He walks inside where the temperature drops a little. There are flies on the walls and ceiling and he’s never known how they do that without falling off. There isn’t much in the way of furniture to land on. He rinses his glass in the kitchen and makes his way upstairs to the bedroom next to his own. The girl is awake. He enters the room and holds up the pitcher of water and helps her tilt her head forward and she sucks it in greedily through the straw. He gives her ten seconds and then pulls it away. She makes sounds inside her mouth; he thinks she’s trying to form some words but he has no idea what and doesn’t want to know. He holds the water back up and she takes another drink then slumps her head down. Her arms and legs are flushed the most, her face and stomach a close second, and he doesn’t know how attracted to her Cooper needs to be to do what it is he does best. He could try to put some makeup on her once he’s cleaned her up, but he doesn’t know how. It can’t be difficult.

When he goes down to the basement Cooper is standing at the cell door, looking out the small window as Adrian walks down the steps. The sun is still low outside, coming in through the windows and hitting the basement door, and for the next hour or so, as long as that door’s open, it’s almost as good as it used to be when this place had electricity.

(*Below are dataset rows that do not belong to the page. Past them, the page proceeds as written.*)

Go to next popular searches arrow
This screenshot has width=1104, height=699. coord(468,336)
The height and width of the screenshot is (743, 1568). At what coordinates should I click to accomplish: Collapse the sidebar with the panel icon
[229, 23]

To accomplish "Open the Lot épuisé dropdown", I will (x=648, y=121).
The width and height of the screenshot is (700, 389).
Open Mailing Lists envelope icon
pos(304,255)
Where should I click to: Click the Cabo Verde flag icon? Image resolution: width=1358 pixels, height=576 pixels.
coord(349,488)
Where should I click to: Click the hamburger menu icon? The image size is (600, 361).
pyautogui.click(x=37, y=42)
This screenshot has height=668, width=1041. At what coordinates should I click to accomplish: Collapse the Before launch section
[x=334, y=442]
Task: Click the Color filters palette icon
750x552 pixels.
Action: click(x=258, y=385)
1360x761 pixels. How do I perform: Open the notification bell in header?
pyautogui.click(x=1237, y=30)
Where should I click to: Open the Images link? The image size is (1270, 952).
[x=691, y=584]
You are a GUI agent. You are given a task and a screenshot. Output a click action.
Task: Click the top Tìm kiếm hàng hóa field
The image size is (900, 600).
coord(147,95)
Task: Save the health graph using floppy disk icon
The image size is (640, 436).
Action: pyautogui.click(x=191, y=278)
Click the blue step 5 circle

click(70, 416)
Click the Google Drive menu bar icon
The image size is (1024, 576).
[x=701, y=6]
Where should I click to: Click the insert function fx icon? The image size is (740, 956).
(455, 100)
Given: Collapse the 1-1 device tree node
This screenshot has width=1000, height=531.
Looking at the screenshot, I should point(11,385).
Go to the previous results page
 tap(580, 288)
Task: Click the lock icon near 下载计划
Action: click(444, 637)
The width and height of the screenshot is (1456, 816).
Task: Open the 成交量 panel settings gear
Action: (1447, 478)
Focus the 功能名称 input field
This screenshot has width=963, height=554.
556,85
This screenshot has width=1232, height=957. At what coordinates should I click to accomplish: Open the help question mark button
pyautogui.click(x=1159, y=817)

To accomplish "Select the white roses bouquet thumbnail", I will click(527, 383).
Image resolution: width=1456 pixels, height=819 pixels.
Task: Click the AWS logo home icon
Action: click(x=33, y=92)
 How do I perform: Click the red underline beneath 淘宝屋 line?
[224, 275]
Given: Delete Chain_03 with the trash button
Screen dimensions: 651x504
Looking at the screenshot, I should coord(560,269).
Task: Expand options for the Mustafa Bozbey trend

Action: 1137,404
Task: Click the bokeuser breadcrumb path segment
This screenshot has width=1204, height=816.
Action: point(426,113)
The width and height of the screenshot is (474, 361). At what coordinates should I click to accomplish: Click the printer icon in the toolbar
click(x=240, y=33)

“Good morning, Adrian,” Cooper says. “Did you have a good sleep?”

“Not really,” Adrian says, suspicious at how friendly Cooper sounds. Suspicious . . . and happy.

“That’s a real shame. So what are we going to do today?”

“Today you get your surprise. In fact I have two of them. One will have to wait until tonight. It’s a nighttime kind of surprise.”

“And the other one?”

“You haven’t made the news yet,” Adrian says. “When the police go looking for you, they’re going to find out you’ve done bad things.”

“True,” Cooper says. “That’s good thinking, Adrian. Excellent thinking. And we need to do something about that, because they’ll come looking for me and eventually they’ll come here.”

Adrian frowns. “Why would they come here?”

“Because they’re the police. They’ll look for me. They’ll figure out who took me, and they’ll figure out where you have me.”

“No they won’t,” Adrian says, and he’s confident of that. “And that’s one of the surprises. See, I don’t want them to figure out you’re a serial killer because then they’ll look even harder for you. That’s why I’m going to burn it down.”

“Burn what down?”

“With your house gone the police won’t be able to learn as much about you.”

“Wait, wait, hang on a second, Adrian,” Cooper says, putting his hand on the glass. “Listen to me. There’s no need to do that. I’ve been careful. There’s nothing there for them to find.”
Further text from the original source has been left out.